Cette requête resta sans réponse et les meneurs de l’Hôtel de Ville n’obtinrent satisfaction que le 3 août. A l’approche de la fête de la fédération, le Comité de salut public sentait le besoin de réchauffer le zèle des masses populaires, et avait fait prendre par la Convention le décret suivant :

Art. 1er. A compter du 4 de ce mois et jusqu’au 1er septembre prochain, seront représentées trois fois la semaine, sur les théâtres de Paris qui seront désignés par la municipalité, les tragédies de Brutus, Guillaume Tell, Caius Gracchus et autres pièces dramatiques retraçant les glorieux événements de la Révolution et les vertus des défenseurs de la liberté. Une de ces représentations sera donnée, chaque semaine, aux frais de la République.

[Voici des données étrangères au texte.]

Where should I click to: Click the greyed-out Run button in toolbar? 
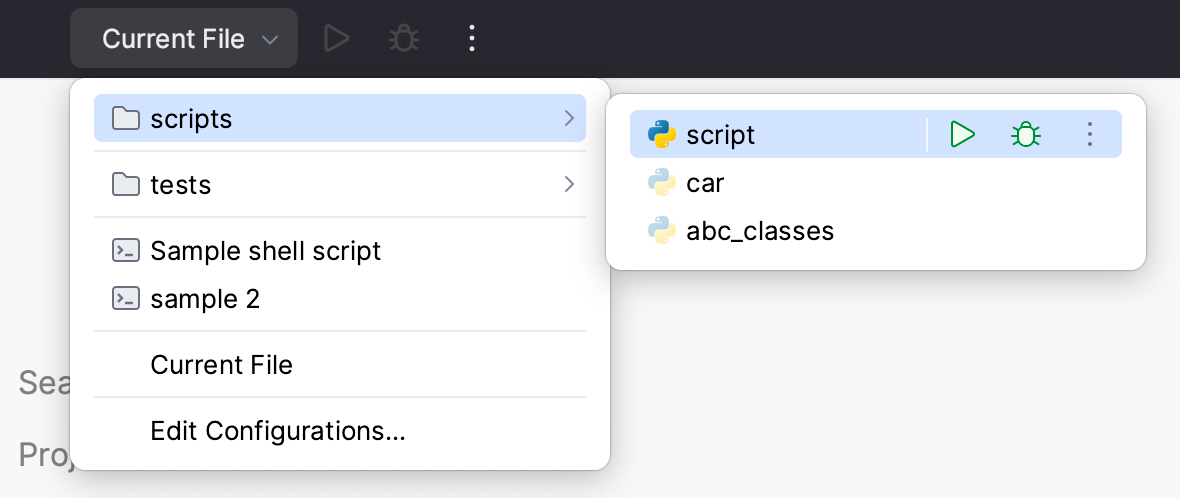click(337, 39)
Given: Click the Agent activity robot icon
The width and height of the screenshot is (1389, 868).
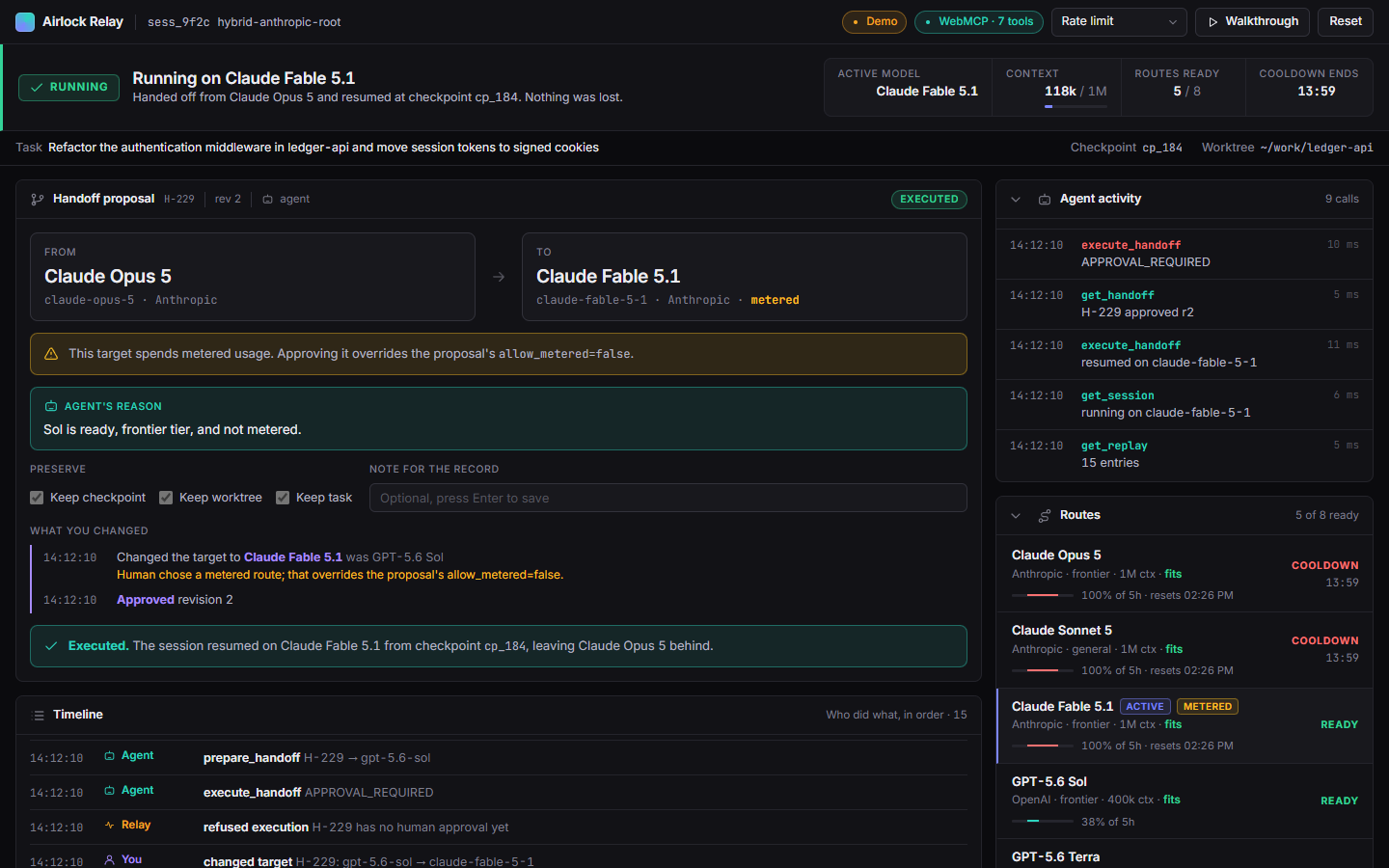Looking at the screenshot, I should pos(1044,199).
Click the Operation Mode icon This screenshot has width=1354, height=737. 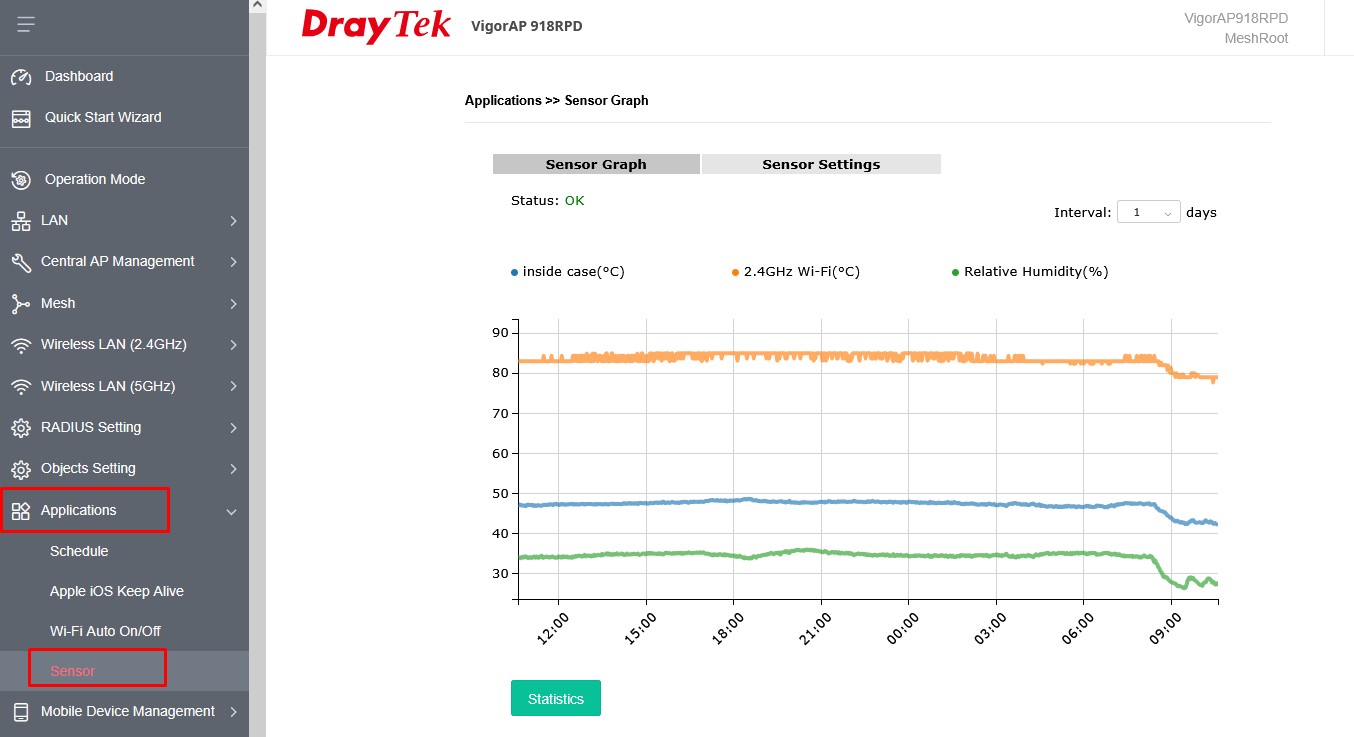coord(21,180)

Art. 2. Tout théâtre, ou seraient représentées des pièces tendant à dépraver l’esprit public, ou à réveiller la honteuse spéculation de la royauté, sera fermé et les directeurs seront arrêtés et punis suivant la rigueur des lois.

La municipalité est chargée de l’exécution du présent décret[27].

 

La réalisation de cette dernière menace ne se fit pas attendre. François de Neufchâteau, ancien membre de l’Assemblée législative, avait donné au théâtre de la Nation, aujourd’hui l’Odéon, une pièce, Paméla ou la Vertu récompensée, pastiche de Goldoni et de la Nanine de Voltaire. Les corrections exigées par la censure avaient été faites ; mais la pièce, par ses principes, se rapprochait des tendances de l’Ami des lois, de Laya ; l’auteur ne combattait point assez vivement le préjugé de la naissance, et son œuvre ne fut pas trouvée suffisamment civique. Un vers surtout exaspérait les Jacobins, en raison des manifestations dont il était le signal :

Le parti qui triomphe est le seul légitime.

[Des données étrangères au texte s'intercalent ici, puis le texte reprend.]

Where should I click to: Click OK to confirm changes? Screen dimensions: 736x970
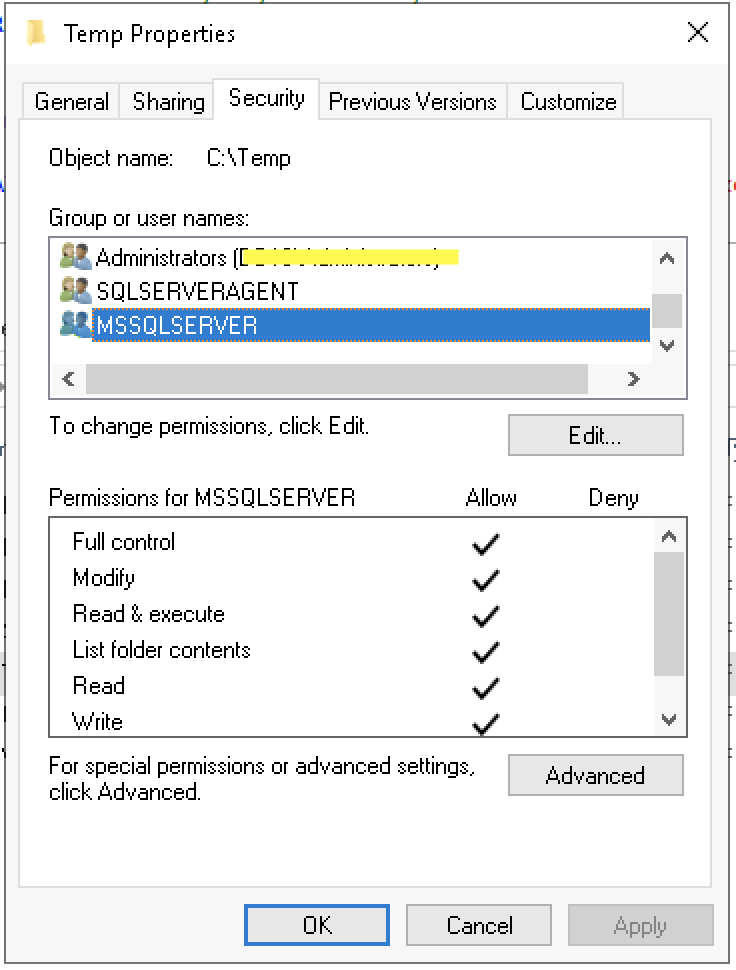316,924
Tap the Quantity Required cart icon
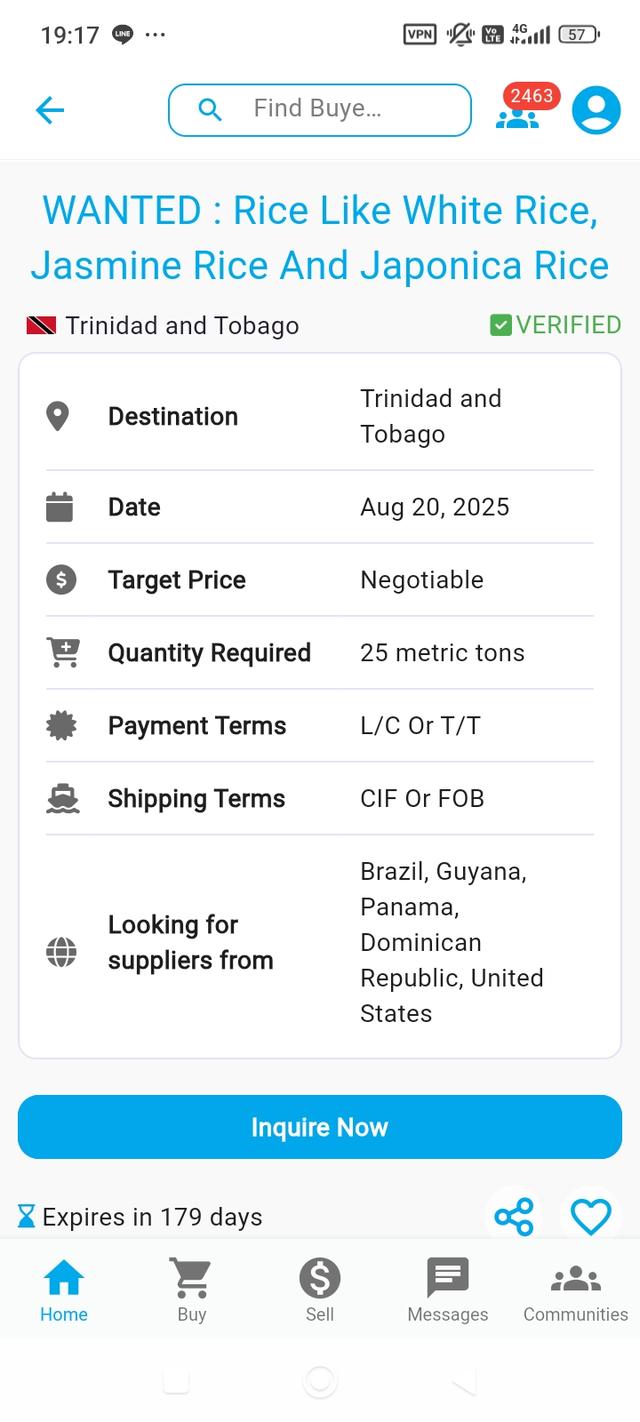640x1422 pixels. click(63, 652)
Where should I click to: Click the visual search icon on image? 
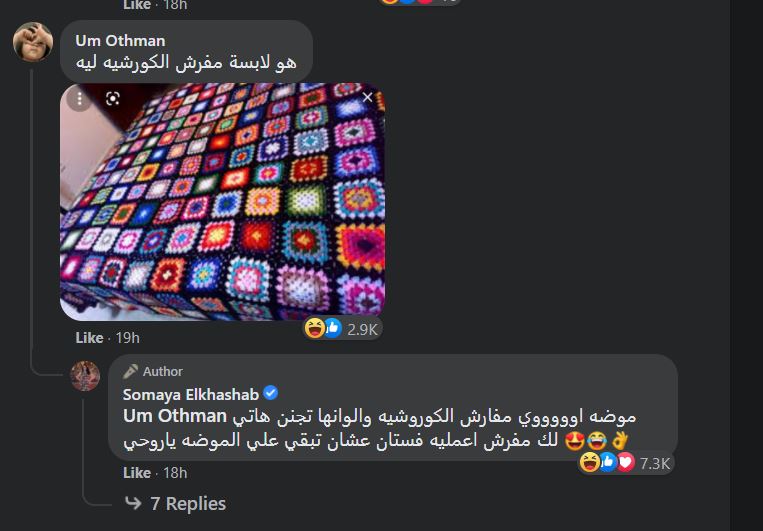[113, 99]
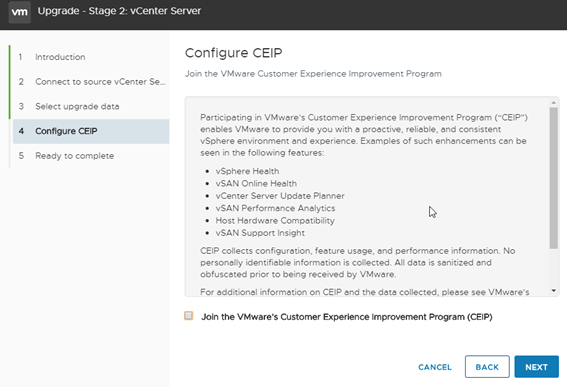Cancel the upgrade wizard

435,367
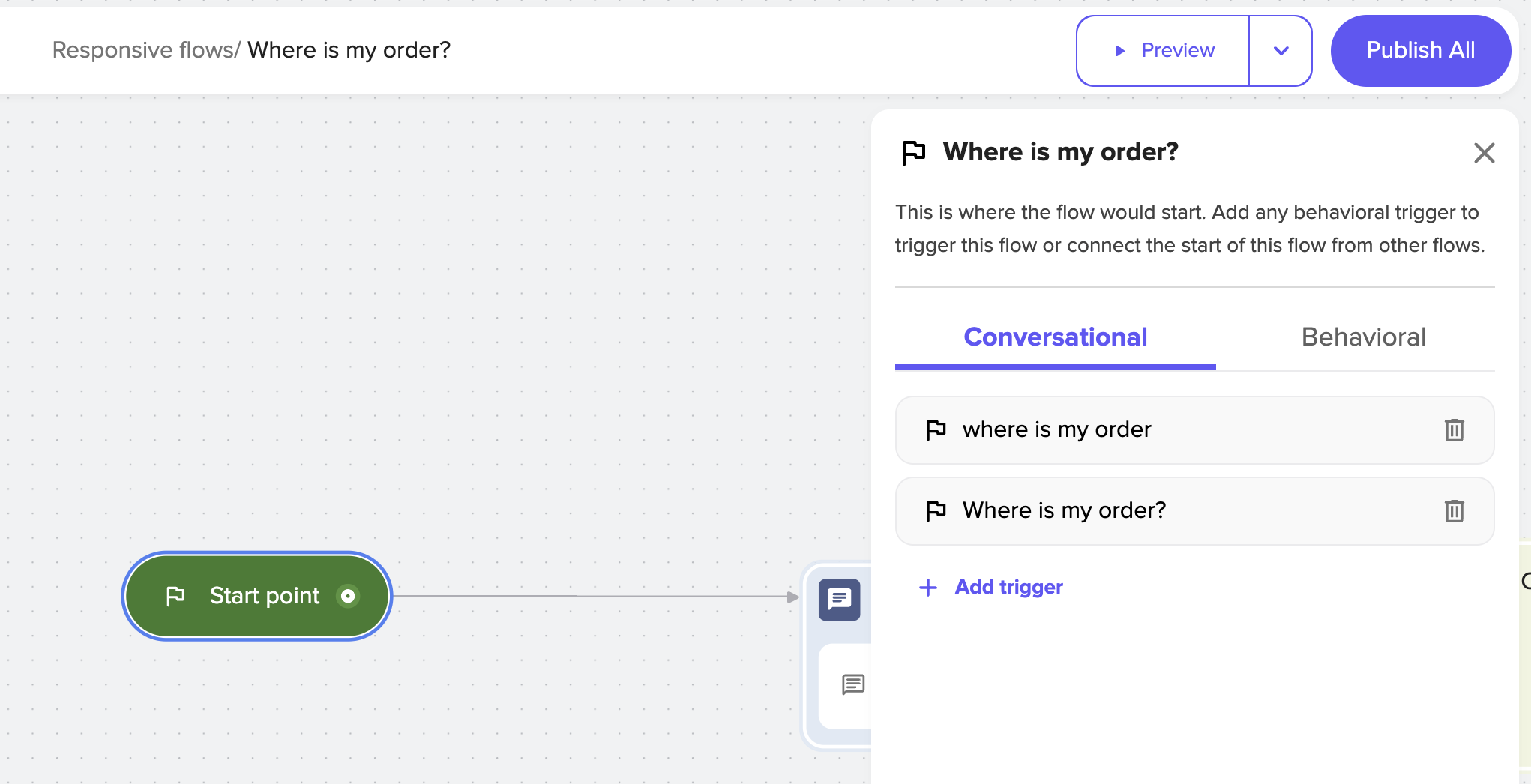Click the plus icon beside Add trigger
The image size is (1531, 784).
(x=928, y=588)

Aussi le 2 septembre, aux Jacobins, Robespierre dénonça-t-il avec une vive indignation le modérantisme suspect de ce drame, auxquels faisaient un succès les applaudissements des aristocrates et des feuillants.

Ce n’était pas assez, et l’affaire fut portée jusque devant la Convention, où Barère vint dire, au nom du Comité de salut public : Le théâtre de la Nation, qui n’était rien moins que national, a été fermé... La pièce de Paméla a fait époque sur la tranquillité publique. On y voyait non la vertu récompensée, mais la noblesse... On y entendait l’éloge du gouvernement anglais, dans le moment où le duc d’York ravage notre territoire... Le Comité, ajoutait-il, s’est rappelé l’incivisme marqué dans d’autres occasions par les acteurs de ce théâtre, soupçonnés d’entretenir des correspondances avec les émigrés ; il a considéré que le principal vice de la pièce de Paméla était le modérantisme ; il a cru qu’il devait faire arrêter les acteurs et les actrices du théâtre de la Nation, ainsi que l’auteur de Paméla. Si cette mesure paraissait trop rigoureuse à quelqu’un, je lui dirais : les théâtres sont les écoles primaires des hommes éclairés et un supplément à l’éducation publique. L’Assemblée applaudit à ce discours emphatique, et approuva les mesures prises par le Comité de salut public[28].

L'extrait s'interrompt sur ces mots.